__SET TASK__:
Which lines in the data below contain the word "heading"? Pick out each one and copy it in full.

§

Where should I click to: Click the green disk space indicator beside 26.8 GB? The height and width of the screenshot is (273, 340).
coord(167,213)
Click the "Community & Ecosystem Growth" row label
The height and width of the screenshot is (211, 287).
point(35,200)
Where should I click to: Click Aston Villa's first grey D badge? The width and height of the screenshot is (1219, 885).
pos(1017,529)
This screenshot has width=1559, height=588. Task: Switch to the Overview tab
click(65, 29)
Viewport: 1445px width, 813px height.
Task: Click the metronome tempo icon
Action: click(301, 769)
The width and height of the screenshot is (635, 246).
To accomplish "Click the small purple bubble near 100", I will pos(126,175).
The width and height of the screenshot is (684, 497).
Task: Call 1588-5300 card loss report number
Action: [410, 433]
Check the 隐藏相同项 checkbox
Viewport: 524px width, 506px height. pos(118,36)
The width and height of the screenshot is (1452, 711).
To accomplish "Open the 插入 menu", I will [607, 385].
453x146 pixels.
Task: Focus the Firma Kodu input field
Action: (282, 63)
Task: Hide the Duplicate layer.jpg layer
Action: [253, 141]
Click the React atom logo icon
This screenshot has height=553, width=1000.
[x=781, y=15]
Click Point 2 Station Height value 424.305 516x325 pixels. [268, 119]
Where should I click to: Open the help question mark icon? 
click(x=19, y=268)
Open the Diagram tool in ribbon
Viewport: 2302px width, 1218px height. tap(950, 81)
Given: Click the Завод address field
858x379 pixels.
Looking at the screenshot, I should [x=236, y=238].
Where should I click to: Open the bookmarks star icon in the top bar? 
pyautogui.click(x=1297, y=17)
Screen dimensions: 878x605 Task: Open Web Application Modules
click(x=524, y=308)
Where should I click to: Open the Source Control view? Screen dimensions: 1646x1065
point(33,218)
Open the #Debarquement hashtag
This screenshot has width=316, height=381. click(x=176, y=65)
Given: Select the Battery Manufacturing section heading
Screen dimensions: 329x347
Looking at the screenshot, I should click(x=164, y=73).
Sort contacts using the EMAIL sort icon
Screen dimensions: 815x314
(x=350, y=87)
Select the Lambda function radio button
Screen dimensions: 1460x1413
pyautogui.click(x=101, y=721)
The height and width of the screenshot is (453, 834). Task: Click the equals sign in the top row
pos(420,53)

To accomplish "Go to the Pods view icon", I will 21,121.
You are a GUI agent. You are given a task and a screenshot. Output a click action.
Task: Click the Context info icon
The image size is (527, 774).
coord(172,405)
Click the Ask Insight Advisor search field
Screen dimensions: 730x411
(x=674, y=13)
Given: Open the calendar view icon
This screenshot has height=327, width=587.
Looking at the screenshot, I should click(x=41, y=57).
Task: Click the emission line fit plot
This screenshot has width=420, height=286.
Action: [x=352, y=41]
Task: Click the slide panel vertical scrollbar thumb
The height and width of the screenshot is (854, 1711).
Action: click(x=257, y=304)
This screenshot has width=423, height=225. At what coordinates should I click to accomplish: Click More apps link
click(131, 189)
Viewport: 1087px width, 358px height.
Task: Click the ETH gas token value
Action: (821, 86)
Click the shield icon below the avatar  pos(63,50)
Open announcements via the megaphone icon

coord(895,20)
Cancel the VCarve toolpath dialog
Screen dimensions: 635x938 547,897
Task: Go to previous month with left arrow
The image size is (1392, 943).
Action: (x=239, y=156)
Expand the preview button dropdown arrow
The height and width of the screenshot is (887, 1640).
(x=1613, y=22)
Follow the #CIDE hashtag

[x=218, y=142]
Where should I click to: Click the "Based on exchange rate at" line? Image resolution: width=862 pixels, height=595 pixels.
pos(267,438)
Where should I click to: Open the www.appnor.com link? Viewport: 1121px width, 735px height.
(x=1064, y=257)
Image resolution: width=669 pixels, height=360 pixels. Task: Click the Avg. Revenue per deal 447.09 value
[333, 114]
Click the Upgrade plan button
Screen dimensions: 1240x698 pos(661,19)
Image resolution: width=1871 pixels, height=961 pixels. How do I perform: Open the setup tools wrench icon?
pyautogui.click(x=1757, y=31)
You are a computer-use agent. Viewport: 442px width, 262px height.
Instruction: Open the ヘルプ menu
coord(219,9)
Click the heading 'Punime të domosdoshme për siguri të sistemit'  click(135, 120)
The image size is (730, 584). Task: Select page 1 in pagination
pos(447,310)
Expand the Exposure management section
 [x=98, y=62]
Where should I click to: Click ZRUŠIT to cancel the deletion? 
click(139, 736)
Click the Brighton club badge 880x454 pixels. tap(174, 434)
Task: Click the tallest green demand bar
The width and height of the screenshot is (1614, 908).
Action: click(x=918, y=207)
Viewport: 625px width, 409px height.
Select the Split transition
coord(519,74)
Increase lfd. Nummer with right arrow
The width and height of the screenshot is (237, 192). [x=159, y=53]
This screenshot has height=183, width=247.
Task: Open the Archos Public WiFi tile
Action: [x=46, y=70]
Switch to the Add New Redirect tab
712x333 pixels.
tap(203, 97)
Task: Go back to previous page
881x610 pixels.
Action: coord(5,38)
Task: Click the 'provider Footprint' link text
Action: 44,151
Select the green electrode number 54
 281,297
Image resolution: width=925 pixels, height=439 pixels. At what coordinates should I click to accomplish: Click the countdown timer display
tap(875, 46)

§

__WRITTEN ANSWER__:
Given: Select the Battery Manufacturing section heading
Click the heading 'Punime të domosdoshme për siguri të sistemit'  click(135, 120)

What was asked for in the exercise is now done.